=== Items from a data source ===
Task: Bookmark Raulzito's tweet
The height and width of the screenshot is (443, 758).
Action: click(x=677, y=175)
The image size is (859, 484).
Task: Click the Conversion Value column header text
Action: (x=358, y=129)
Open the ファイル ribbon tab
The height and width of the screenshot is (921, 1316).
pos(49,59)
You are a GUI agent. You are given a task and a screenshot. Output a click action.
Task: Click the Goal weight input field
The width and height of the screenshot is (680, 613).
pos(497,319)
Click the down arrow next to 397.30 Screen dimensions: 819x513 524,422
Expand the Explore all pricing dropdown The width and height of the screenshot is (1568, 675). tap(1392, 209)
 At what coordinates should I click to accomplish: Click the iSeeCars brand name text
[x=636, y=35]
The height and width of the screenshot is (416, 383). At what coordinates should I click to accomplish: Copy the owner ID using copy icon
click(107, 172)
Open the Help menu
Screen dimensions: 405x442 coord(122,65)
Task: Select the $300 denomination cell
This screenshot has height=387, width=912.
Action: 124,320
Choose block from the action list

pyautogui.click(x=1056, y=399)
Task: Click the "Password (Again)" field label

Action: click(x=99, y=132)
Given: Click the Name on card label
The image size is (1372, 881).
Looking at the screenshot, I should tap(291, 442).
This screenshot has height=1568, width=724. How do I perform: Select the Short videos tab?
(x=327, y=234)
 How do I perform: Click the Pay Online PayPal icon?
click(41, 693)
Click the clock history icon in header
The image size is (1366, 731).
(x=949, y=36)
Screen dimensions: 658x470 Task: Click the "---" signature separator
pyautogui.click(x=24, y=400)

=== TASK BRIEF ===
The response should contain only a verbatim copy of the lines from the line with "The image size is (1372, 881)." to the final line of the records.

=== OUTPUT OF THE TASK ===
The image size is (1372, 881).
Looking at the screenshot, I should tap(291, 442).
This screenshot has height=1568, width=724. How do I perform: Select the Short videos tab?
(x=327, y=234)
 How do I perform: Click the Pay Online PayPal icon?
click(41, 693)
Click the clock history icon in header
The image size is (1366, 731).
(x=949, y=36)
Screen dimensions: 658x470 Task: Click the "---" signature separator
pyautogui.click(x=24, y=400)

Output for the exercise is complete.